Now he ran up alongside the big slow-moving car they had bought as soon as they were old enough to drive. Sanjeev had never thought it incongruous that they could send battle robots racing across the country on scouting expeditions or marching behind heavy tanks, but the law would not permit them so much as a moped on the public streets of Varanasi.

‘So did you kill anyone today?’ he called in through the open window, clinging on to the door handle as he jogged through the choked street.

‘Kunda Khadar, down by the river, chasing out spies and surveyors,’ said bad-skin boy, the one who had first spoken to Sanjeev. He called himself Rai. They all had made-up J-anime names. ‘Someone’s got to keep those bastard Awadhi damwallahs uncomfortable.’

A black plastic Kali swung from the rear-view mirror, red-tongued, yellow-eyed. The skulls garlanded around her neck had costume-sapphires for eyes. Sanjeev took the order, sprinted back through the press to his father’s clay tandoor oven. The order was ready by the time the Kali-hummer made its second cruise. Sanjeev slid the boxes to Rai. He slid back the filthy, wadded Government of Bharat scrip-rupees and, as Sanjeev fished out his change from his belt-bag, the tip: a little plastic zip-bag of battle-drugs. Sanjeev sold them in the galis and courtyards behind Umbrella Street. Schoolkids were his best customers, they went through them by the fistful when they were cramming for exams. Ahraura had been all the school Sanjeev ever wanted to see. Who needed it when you had the world and the web in your palmer? The little shining capsules in black and yellow, purple and sky blue, were the Rajghatta’s respectability. The pills held them above the slum.

But this night Rai’s hand shot out to seize Sanjeev’s hand as it closed around the plastic bag.

‘Hey, we’ve been thinking.’ The other robotwallahs, Suni and Ravana and Godspeed! and Big Baba nodded. ‘We’re thinking we could use someone around the place, do oddjobs, clean a bit, keep stuff sweet, get us things. Would you like to do it? We’d pay – it’d be government scrip not dollars or euro. Do you want to work for us?’

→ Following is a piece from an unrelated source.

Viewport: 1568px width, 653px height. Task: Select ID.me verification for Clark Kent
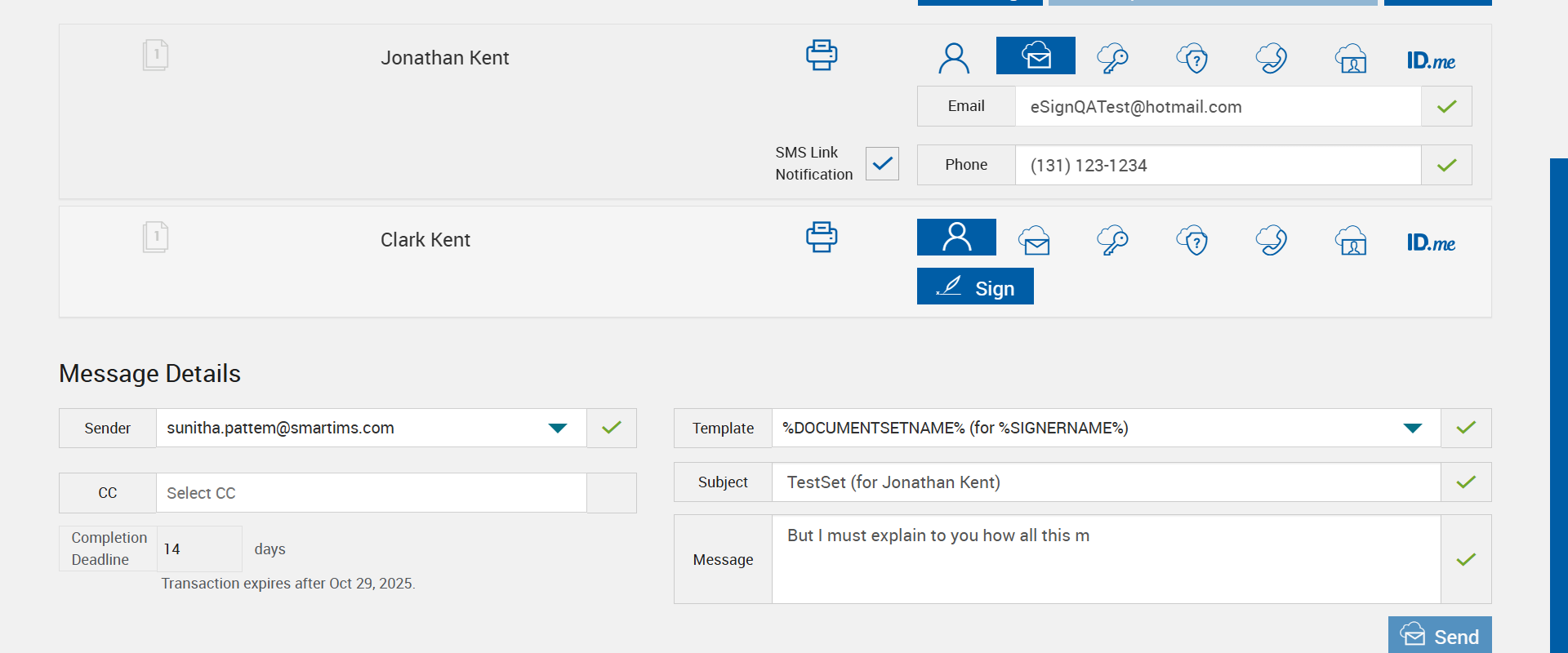pos(1431,242)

He lied about it to his family: the glamour, the tech, the sexy spun-diamond headquarters and the chrome he brought up to dazzling dazzling shine by the old village trick of polishing it with toothpaste. Sanjeev lied from disappointment, but also from his own naive over-expectation: too many nights filled with androgynous teenagers in spandex suits being clamshelled up inside block-killing battle machines. The robotwallahs of the 15th Light Armoured and Recon Cavalry – sowars properly – worked out of a cheap pressed-aluminium go-down on a dusty commercial road at the back of the new railway station. They sent their wills over provinces and countries to fight for Bharat. Their talents were too rare to risk in Raytheon assault bots or Aiwa scout mecha. No robotwallah ever came back in a bodybag.

Sanjeev had scratched and kicked in the dust, squatting outside the shutter door squinting in the early light. Surely the phatphat had brought him to the wrong address? Then Rai and Godspeed! had brought him inside and shown him how they made war inside a cheap go-down. Motion-capture harnesses hung from steadi-rigs like puppets from a hand. Black mirror-visored insect helmets – real J-anime helmets – trailed plaited cables. One wall of the go-down was racked up with the translucent blue domes of processor cores, the adjoining wall a massive video-silk screen flickering with the ten thousand dataflashes of the ongoing war: skirmishes, reconnaissances, air-strikes, infantry positions, minefields and slow-missile movements, heavy armour, and the mecha divisions. Orders came in on this screen from a woman jemadar at Divisional Headquarters. Sanjeev never saw her flesh. None of the robotwallahs had ever seen her flesh, though they joked about it every time she came on the screen to order them to a reconnaissance or a skirmish or a raid. Along the facing wall, behind the battle-harnesses, were cracked leather sofas, sling chairs, a water cooler (full), a coke machine (three quarters empty). Gaming and girli mags were scattered like dead birds across the sneaker-scuffed concrete floor. A door led to a rec-room, with more sofas, a couple of folding beds and a game console with three VR sets. Off the rec-room were a small kitchen area and a shower unit.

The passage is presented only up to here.